Fast forward a few years, and Adobe again fumbled the chance for greatness, this time with Flash. This wasn’t just Adobe’s fault; it was a joint project with Macromedia, which Adobe bought in 2005. Flash became the dominant animation and video playback standard for the web because, unlike the situation with PostScript, the player was free. There was no cost for users or tech companies to adopt the standard, and so it spread wildly, boosted by a bundling deal with Microsoft (link). There was a time in the early 2000s, prior to the iPhone and Android, when the mobile phone world was ripe for a takeover by software that would let you produce great visuals on a smartphone. Palm OS was too weak for the task, Windows CE was a mess, and Symbian was, well, Symbian. Macromedia, and later Adobe, could have set the standard for mobile phone graphics if they had given away the Flash player for mobile phones. But Macromedia had lucked into a licensing deal under which Japan’s NTT DoCoMo paid to put Flash on millions of mobile phones (link). Macromedia and Adobe fell in love with that revenue stream and decided they could extract money from every other mobile phone company in the world by charging for the player.
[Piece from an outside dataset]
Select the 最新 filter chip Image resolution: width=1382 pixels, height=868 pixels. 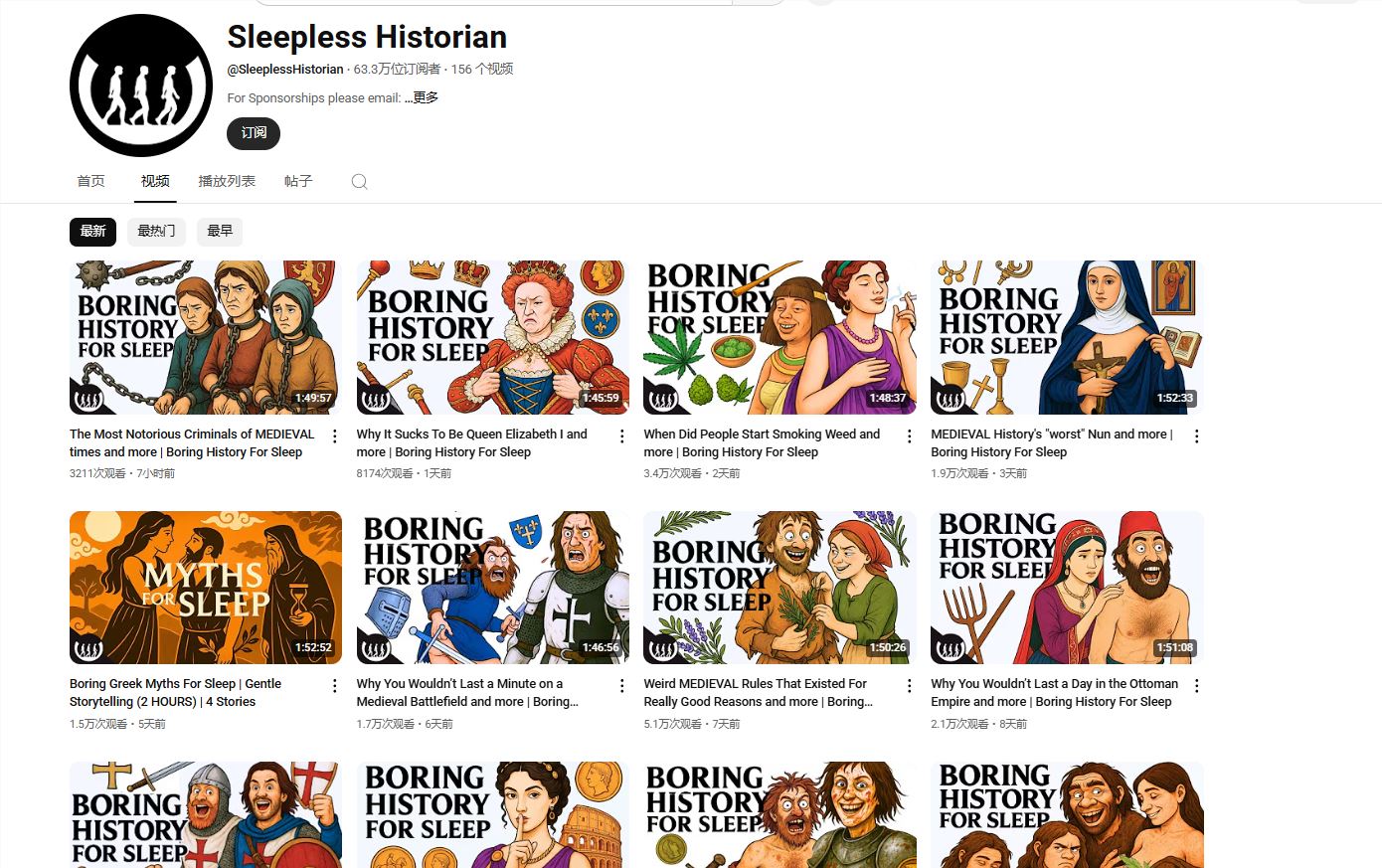92,231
I’d call that move arrogant, but it was more than that – it was stupid. You can’t set a standard in tech and maximize short-term profit at the same time. For a few years of profit, Adobe sacrificed the opportunity to dominate the mobile phone market for a generation, and in the process fatally weakened Flash on the PC as well.

I could go on and on about the opportunities Adobe squandered: AIR, e-books...it’s a depressing list that reminds me of the stories people tell about Xerox PARC. If I thought Kevin Lynch was the executive responsible for those moves, I’d be shocked that Apple hired him. But as far as I can tell, they were made by other people, and he was stuck playing out the hand he was dealt. I’ve been there, I’ve done that. If you’re part of a team you do the best you can and trust that the folks around you will do theirs. If you want to fault Kevin for something, fault him for staying so long at a company that was putting quarterly profits ahead of long-term investment.

So my reaction to the Lynch hiring depends on what Apple’s going to ask him to do, and we don’t know that yet. If Apple wants him to run business strategy I’ll be worried, because I don’t think he had great role models at Adobe. If Apple wants him to run marketing I’ll be alarmed. But I think Apple has hired him as a technologist. In that role he’s extremely smart and easy to work with, and Apple fans, I think he can be an asset to the company.

Disclosure: I did a little bit of consulting for Adobe in the past, and have met Kevin Lynch. This article doesn’t include any confidential or inside information.